Afin de rehausser la reddition des comptes(289) et la transparence des rapports publics, le gouvernement devra améliorer la clarté et la pertinence de l’information, ainsi que la rapidité avec laquelle elle est transmise au parlement(290).

B- LES TECHNIQUES D’UNE INFORMATION PARLEMENTAIRE EFFICIENTE :

Le gouvernement peut grandement contribuer à l’affermissement de l’esprit de contrôle. Il lui appartient d’accorder des garanties particulières à l’opposition qui devrait notamment être maitresse chaque année de l’ordre du jour de plusieurs séances conformément aux spéculations des dispositions de la nouvelle constitution qui dispose dans son article 10 que: « La Constitution garantit à l’opposition parlementaire un statut lui conférant des droits à même de lui permettre de s’acquitter convenablement de ses missions afférentes au travail parlementaire et à la vie politique ». Il lui appartient aussi de favoriser le dialogue entre contrôleur et contrôlé en acceptant d’établir un échéancier précis pour la mise en œuvre des recommandations parlementaires ayant reçu son agrément. Dans ce sens, l’esprit de contrôle ne saurait prévaloir que dans un climat de coopération entre le gouvernement et les assemblées(291).

Données enregistrées —
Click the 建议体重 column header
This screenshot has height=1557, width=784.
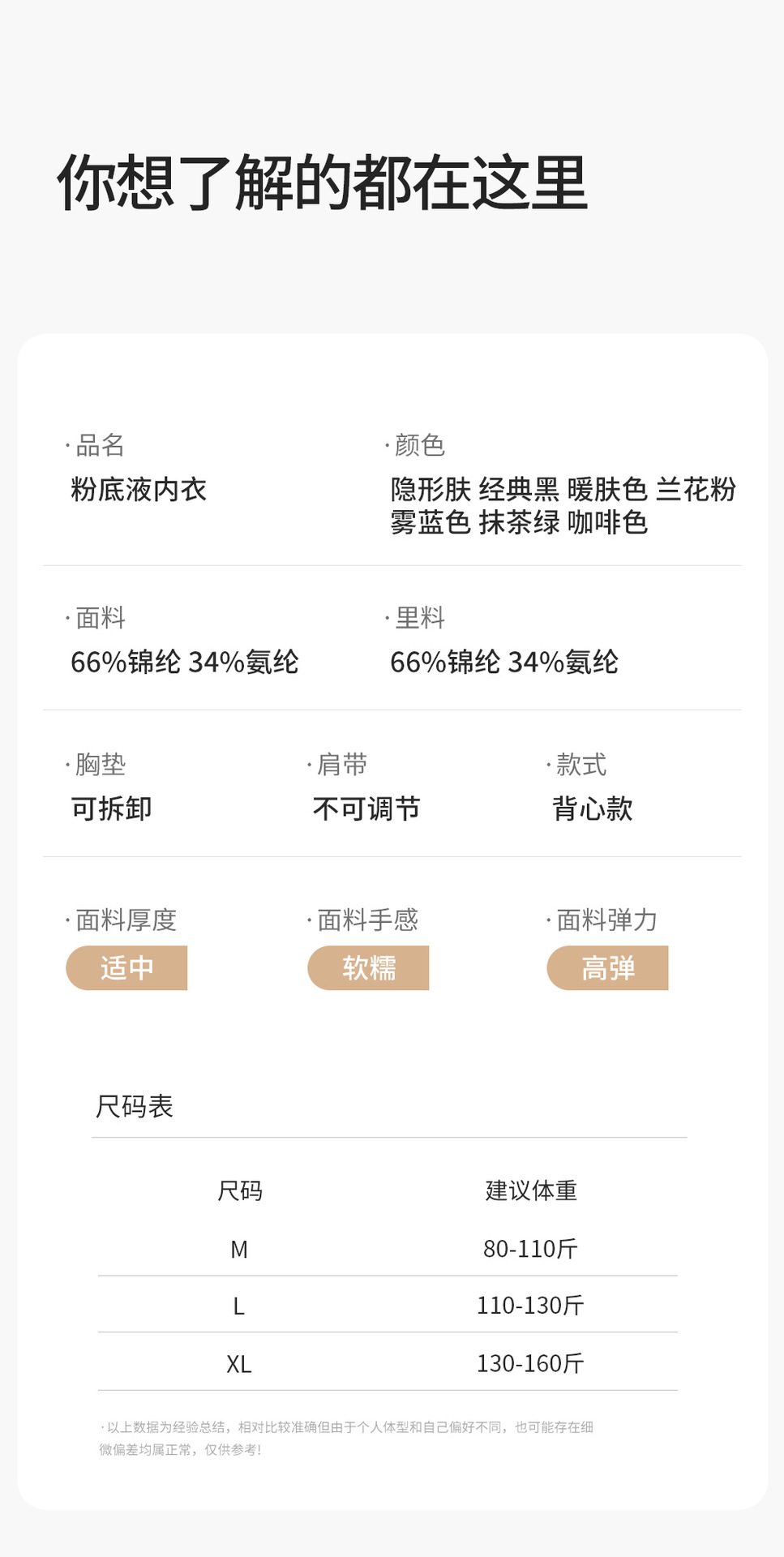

Travail demandé — Résumez en deux phrases le texte fourni sur l'information parlementaire et le contrôle du gouvernement.

Réponse finale — Pour renforcer la reddition des comptes et la transparence des rapports publics, le gouvernement devra rendre l'information plus claire et plus pertinente, et la transmettre plus rapidement au parlement. Il peut aussi affermir l'esprit de contrôle en accordant des garanties particulières à l'opposition et en fixant un échéancier précis pour appliquer les recommandations parlementaires qu'il a agréées, car ce contrôle ne peut prévaloir que dans un climat de coopération entre le gouvernement et les assemblées.